Find the equations of $x-y$, $x-z$ and $z-y$ planes.

Question

Do the $y-x$ and $x-y$ planes have the same equations? I think that the equation of the $x-y$ plane can be $x+y+z=0$ or $x+y+z=4$ or $ax+by+cz=$ any real number and $a,b,c$ are arbitrary real numbers. Am I wrong?

Answer 1

x-y plane is the plane containing the line $x=0;z=0$ and $y=0;z=0$ The plane equation is $$z=0$$ x-y plane and y-x plane have the same equation. $z=0$

Answer 2

Every plane in three-dimensional Cartesian space has an equation of the form $$ ax + by + cz + d = 0,$$ where $a$, $b$, $c$, and $d$ are real numbers. The choice of which numbers to use as the values of $a$, $b$, $c$, and $d$ determines what plane you get.

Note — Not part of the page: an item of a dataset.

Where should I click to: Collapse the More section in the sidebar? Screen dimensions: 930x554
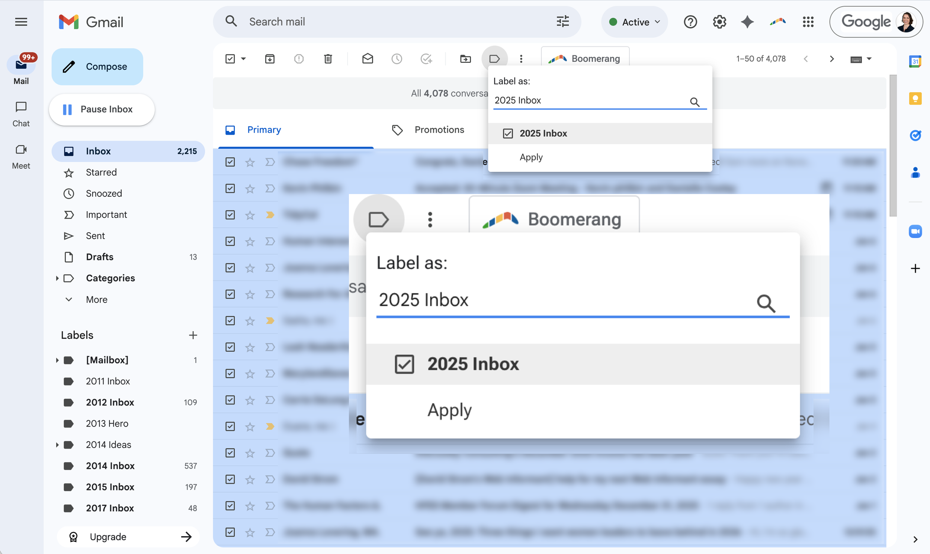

The $x,y$ plane is the plane that contains the $x$ axis and the $y$ axis. If you let each point $(x,y,z)$ in Cartesian space correspond to a vector $\small\begin{bmatrix} x \\[-.7ex] y \\[-.7ex] z \end{bmatrix}$, the $x,y$ plane consists of any linear combination of the vectors $e_1 = \small\begin{bmatrix} 1 \\[-.7ex] 0 \\[-.7ex] 0 \end{bmatrix}$ and $e_2 = \small\begin{bmatrix} 0 \\[-.7ex] 1 \\[-.7ex] 0 \end{bmatrix}$. In that sense the plane is described by two vectors.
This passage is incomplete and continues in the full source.